ADI’s fifty-nine options this past year were intended to promote diversity of thought and cultural diversity awareness of the participants. Goals included encouraging conversation with Cornell colleagues on topics that fall outside of typical workgroup subjects, exposure to programs outside of the workplace to gain insights on the diversity of the campus, and exposure to cultural diversity representative of campus demographics.
There were twenty diversity training sessions, which covered gender inclusiveness, race and inequality, diversity in higher ed, disability and inclusion, cultural fluency, and multi-generational offices.
Summer Intern Program
We’re currently in the swing of things with this summer’s interns. (More details about that in another update coming soon!) Turning back to summer 2017, our seventeen interns participated in eleven weekly activities, among them kickoff, closing presentations, and field trips to Taughannock Falls and the Geneva Research Center. The Geneva trip was added to provide a broader view of Cornell activities outside of the Ithaca campus.
Two sessions were added to highlight diversity activities. The luncheon series included new and different speakers, including former Cornell students working at Cornell, to provide broader perspectives on administration of the university. Based on expressed interest, information on business etiquette was provided, as were mock interviews arranged by the Career Center.
For the first time, a project was developed which required the entire intern group to collaborate on outcomes, and there was an increase in the number of intern-led social events.
CU Police worked with the ADI team to pilot ride-alongs with the ADI constituency in preparation for offering them to the interns. As a result, this summer, interns will have a tour of CU Police facilities and opportunities for ride-alongs.
Based on written feedback from the interns and supervisors, the program continues to be highly rated, supervisors are well thought of, and the luncheon program and speakers are extremely appreciated. Supervisors also provided formal performance comments to the interns. Students enjoyed the overall experience and say they would recommend the program. Additionally, many of the same supervisors continue to participate in the program, hosting an intern in their area year after year. Many also hire interns for the school year as budgets permit.
In Fiscal Year 2018, ADI communications continued to produce and circulate articles and updates, as well as post them to adi.cornell.edu, to keep ADI members and the broader Cornell community informed on initiative activities. The poster for member unit conference rooms was updated, and awareness activities were undertaken in support of specific efforts, such as informing students about internship opportunities.

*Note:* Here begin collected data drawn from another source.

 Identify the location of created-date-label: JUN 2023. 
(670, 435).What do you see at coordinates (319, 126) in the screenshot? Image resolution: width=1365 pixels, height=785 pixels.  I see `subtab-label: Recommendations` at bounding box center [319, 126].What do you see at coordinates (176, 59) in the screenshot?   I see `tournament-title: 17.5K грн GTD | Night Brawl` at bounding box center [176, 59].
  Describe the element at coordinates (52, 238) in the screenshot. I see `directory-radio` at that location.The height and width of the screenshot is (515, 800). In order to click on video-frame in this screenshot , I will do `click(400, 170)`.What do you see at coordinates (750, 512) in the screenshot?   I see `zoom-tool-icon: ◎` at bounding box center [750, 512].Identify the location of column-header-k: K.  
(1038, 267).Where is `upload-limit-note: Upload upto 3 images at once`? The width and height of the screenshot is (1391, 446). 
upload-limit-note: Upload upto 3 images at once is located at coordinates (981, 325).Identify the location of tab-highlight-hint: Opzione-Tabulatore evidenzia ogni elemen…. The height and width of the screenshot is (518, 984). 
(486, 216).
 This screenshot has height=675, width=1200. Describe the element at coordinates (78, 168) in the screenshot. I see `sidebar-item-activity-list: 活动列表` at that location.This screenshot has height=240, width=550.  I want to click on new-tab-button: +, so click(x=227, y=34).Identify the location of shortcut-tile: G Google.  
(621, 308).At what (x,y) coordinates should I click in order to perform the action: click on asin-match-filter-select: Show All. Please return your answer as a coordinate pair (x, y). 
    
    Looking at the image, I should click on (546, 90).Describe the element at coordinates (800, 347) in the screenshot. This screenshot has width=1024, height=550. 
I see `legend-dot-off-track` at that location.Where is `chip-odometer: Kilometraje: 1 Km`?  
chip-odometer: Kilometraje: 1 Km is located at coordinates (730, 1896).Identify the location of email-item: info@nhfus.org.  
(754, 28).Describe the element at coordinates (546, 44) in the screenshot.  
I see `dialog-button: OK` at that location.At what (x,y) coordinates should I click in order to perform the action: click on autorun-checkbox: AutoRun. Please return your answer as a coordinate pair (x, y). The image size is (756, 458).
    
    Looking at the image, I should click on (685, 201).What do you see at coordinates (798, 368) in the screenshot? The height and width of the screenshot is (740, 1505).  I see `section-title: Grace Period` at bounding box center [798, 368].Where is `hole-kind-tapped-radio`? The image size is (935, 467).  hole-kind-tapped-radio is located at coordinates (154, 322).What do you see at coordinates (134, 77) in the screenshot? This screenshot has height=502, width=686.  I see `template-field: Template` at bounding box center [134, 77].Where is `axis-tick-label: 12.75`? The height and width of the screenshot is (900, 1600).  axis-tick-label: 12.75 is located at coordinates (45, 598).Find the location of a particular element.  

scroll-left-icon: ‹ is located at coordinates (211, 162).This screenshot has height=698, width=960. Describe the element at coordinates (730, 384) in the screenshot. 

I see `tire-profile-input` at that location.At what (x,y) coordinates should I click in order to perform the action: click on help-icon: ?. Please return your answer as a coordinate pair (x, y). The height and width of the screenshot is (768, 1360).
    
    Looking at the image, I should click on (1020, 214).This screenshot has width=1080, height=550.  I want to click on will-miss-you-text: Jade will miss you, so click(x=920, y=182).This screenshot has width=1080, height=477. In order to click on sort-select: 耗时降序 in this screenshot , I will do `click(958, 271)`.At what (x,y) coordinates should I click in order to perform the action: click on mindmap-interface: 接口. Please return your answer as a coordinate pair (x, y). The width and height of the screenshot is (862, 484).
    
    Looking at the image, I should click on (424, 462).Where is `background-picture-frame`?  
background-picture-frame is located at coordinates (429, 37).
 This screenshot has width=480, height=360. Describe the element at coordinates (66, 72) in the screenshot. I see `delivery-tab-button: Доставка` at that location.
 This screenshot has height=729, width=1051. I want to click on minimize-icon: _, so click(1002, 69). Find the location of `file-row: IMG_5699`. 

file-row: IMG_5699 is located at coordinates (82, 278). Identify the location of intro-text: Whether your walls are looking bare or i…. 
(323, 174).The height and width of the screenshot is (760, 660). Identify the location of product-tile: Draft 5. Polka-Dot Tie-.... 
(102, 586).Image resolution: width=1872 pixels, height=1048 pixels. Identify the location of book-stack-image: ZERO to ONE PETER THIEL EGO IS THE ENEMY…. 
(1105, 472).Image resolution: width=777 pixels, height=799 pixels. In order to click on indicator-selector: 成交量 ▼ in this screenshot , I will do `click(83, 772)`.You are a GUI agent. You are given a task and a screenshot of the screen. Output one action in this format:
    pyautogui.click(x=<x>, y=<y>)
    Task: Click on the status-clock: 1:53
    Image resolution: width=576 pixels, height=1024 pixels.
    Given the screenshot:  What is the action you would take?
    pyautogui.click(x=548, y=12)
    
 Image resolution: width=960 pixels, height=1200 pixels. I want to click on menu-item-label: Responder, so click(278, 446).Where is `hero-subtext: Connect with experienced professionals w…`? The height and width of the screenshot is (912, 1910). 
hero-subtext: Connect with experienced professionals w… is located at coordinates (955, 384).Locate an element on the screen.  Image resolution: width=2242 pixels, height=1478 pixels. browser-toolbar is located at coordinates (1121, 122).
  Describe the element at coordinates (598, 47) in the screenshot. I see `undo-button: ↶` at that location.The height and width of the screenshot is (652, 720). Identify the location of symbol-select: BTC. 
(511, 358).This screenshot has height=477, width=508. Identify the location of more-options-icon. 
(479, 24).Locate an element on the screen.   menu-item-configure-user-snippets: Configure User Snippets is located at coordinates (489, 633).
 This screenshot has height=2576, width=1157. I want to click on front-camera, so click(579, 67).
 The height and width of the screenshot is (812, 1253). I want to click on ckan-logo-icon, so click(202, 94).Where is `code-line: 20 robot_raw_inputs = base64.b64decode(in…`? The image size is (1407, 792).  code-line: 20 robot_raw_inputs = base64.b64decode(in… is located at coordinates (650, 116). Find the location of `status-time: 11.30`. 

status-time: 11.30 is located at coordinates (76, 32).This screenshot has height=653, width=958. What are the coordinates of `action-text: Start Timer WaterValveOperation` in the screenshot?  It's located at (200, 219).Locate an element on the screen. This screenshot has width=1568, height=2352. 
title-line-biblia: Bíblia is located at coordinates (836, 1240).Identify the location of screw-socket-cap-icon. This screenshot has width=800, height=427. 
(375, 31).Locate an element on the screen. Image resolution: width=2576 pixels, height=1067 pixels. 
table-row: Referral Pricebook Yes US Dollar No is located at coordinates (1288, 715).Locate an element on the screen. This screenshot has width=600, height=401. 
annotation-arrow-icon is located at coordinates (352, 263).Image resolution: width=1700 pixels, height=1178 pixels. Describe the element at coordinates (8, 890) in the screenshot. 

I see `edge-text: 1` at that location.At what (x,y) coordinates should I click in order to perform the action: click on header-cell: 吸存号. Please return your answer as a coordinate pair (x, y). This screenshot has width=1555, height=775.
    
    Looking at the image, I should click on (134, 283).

Supplier Diversity Initiative
This past year, the Supplier Diversity Program continued to help the campus increase spending with diverse suppliers, and in turn help diverse suppliers develop stronger relationships with customers on campus. The SC Johnson College of Business’s Big Red Consulting (BRC) teams again worked with a select group of Cornell’s diverse suppliers. The BRC teams, comprising graduate students and a director for each team, helped the diverse suppliers grow their businesses by addressing potential sources for improvement and revenue increases. The graduate students participating in the program come from the College of Business, ILR, and Engineering. Projects are selected that align suppliers’ needs with the skill sets of these students.